Trivelle, ennesimo volta faccia gialloverde
Raggiunto il compromesso tra Lega e Movimento Cinque Stelle sulla questione trivelle dopo giorni di attrito e la minaccia del Ministro dell’Ambiente Costa di dimettersi.
L’accordo tra i due partiti prevede la sospensione delle ricerche in mare per 18 mesi di idrocarburi e un aumento dei canoni di concessione di 25 volte rispetto a quello corrente. Al di là dei litigi interni alla maggioranza, la questione trivelle è l’ennesimo volta faccia compiuto dai due partiti, che tre anni fa si erano espressi a favore dell’abrogazione, mediante referendum, della legge che estendeva le concessioni petrolifere fino all’esaurimento dei giacimenti stessi, approvata dal governo PD guidato da Renzi.
Nel dibattito per raggiungere l’accordo non è stata mai presa minimamente in considerazione la volontà espressasi in quell’occasione di fermare l’ennesimo scempio ambientale ai danni dei territori, infatti il tutto si è articolato unicamente attorno alla quota di aumento dei canoni di concessione per lo sfruttamento degli idrocarburi e la successiva raffinazione sul suolo della penisola. La terra, evidentemente, si vende.

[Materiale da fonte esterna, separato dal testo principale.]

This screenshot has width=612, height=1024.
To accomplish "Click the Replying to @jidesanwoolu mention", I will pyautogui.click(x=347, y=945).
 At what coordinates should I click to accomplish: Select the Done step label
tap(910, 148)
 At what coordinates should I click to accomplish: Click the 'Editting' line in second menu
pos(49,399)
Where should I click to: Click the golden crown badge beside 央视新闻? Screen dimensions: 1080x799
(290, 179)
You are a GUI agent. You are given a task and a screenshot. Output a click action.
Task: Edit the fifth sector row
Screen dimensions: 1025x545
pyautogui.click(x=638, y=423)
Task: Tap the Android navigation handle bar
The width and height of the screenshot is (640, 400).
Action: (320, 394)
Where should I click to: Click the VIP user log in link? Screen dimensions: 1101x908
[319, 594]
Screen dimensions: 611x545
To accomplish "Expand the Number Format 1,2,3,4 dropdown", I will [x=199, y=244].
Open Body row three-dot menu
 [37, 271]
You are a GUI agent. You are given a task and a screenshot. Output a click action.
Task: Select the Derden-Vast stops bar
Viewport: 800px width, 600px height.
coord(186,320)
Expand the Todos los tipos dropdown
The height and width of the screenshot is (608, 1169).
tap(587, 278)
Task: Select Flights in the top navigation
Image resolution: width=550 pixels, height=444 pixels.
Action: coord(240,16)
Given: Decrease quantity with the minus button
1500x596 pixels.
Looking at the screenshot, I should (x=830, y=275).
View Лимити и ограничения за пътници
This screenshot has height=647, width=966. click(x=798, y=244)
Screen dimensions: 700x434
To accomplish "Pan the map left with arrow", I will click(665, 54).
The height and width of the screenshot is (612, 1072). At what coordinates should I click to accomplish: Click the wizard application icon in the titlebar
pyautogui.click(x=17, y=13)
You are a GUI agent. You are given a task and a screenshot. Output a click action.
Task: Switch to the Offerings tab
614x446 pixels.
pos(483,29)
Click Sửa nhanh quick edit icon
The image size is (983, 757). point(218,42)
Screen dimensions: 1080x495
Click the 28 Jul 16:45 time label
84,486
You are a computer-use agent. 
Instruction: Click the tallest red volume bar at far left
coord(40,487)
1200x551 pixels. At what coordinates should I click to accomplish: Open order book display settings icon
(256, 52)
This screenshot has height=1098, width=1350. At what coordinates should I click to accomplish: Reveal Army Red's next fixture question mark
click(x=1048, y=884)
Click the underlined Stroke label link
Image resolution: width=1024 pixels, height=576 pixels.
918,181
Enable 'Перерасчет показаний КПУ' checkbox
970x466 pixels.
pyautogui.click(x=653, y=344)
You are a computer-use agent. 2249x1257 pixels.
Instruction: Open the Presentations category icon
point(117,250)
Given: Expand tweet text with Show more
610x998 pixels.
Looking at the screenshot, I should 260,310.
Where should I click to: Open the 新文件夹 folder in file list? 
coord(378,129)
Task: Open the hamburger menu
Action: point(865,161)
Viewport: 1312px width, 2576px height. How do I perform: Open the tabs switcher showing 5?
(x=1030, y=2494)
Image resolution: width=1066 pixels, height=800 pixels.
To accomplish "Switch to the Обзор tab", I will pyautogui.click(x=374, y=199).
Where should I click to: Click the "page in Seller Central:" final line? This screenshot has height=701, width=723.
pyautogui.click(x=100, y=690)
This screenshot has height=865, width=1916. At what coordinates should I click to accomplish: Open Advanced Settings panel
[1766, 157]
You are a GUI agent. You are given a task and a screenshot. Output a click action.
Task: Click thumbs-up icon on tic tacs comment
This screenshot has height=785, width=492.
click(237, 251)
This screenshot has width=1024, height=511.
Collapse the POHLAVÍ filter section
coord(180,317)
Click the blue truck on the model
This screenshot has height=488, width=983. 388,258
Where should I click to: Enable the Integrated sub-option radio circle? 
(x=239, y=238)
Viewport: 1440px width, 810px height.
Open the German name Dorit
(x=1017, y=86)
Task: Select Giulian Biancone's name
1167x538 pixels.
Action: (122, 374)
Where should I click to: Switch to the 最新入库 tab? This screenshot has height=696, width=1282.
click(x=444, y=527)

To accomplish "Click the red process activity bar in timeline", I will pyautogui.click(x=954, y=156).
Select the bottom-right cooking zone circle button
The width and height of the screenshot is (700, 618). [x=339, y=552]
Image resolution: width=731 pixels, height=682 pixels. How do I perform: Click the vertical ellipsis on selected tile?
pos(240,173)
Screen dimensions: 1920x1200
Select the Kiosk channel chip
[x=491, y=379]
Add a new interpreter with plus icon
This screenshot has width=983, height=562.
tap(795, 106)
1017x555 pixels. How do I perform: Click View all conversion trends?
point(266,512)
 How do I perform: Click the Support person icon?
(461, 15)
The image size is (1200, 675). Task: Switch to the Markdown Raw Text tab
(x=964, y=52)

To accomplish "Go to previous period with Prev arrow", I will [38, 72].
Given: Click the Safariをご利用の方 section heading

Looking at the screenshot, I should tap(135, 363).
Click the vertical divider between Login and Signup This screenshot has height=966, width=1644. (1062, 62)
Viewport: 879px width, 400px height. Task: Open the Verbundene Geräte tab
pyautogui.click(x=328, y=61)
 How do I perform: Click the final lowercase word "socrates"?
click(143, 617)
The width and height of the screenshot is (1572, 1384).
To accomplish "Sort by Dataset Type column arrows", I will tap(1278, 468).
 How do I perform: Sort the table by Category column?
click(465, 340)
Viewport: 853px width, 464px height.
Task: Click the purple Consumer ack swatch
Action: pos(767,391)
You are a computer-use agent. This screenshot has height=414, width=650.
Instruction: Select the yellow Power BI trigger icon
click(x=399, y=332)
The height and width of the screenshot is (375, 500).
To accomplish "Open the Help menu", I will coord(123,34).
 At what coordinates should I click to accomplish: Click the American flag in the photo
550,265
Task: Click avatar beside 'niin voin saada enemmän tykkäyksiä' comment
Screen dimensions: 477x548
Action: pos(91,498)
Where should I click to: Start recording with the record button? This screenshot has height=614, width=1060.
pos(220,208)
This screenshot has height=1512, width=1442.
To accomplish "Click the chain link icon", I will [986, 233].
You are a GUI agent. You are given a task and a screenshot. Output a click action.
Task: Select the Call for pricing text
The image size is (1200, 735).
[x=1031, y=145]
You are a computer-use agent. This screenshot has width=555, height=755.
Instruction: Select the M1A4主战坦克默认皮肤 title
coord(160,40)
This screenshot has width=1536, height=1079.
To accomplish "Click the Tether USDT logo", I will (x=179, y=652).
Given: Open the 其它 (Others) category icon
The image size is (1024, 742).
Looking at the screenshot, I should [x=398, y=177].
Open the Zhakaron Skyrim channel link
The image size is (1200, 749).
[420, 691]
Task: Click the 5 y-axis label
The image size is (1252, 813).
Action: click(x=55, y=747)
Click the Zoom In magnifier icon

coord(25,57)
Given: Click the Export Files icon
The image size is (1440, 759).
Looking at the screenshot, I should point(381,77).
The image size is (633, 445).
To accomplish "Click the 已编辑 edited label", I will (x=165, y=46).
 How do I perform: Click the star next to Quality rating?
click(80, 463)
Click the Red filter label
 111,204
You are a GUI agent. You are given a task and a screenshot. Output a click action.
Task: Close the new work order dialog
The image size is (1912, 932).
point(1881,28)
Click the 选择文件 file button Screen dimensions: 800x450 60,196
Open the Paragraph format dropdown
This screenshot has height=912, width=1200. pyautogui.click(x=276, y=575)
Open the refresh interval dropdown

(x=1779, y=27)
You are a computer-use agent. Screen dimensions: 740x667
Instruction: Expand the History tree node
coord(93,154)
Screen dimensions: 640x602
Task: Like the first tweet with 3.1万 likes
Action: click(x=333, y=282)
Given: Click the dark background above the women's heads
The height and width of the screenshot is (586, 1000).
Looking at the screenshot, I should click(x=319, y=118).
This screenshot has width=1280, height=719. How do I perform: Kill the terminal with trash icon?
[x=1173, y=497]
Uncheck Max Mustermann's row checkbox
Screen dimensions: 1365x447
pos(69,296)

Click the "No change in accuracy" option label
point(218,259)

Dopo il Tap, il Terzo Valico e i continui tentennamenti sul TAV Torino-Lione ancora una volta i “partiti del cambiamento” mantengono la linea dei precedenti governi, dimostrando una volta di più l’ipocrisia di una politica, a cui dei territori e della qualità della vita delle persone non interessa minimamente niente. Il cambio di posizione della Lega non sorprende, visto il suo bacino elettorale e gli interessi economici di cui è stata voce negli ultimi anni. Altro discorso invece riguarda il M5S che per raggiungere gli scranni di governo ha attinto a piene mani dalle lotte per la difesa contro gli stupri ambientali e che ha sempre millantato il lancio di un nuovo paradigma di sviluppo armonioso fondato sulla valorizzazione del territorio.
La sospensione delle trivellazioni per 18 mesi è fumo negli occhi per non presentarsi alle elezioni europee con un ulteriore punto del precedente programma elettorale non attuato, ovvero la cancellazione del programma di sfruttamento dei giacimenti fossili. Le forze di governo, come per altre questioni, rimandano la decisione a un prossimo momento post-elettorale, a rappresentazione plastica di un governo che, prendendo tempo, palesa senza ritegno la mancanza di volontà di opporsi frontalmente ai potentati economici italiani mentre vagheggia senza ritegno di quelli francesi. Ancora una volta emerge la subalternità dei cinque stelle alla componente leghista, che i suoi risultati li porta a casa in maniera definitiva mentre i grillini guadagnano al massimo temporanei rinvii e promesse, tra eterne analisi sui costi per la collettività e benefici per le imprese della devastazione dei territori.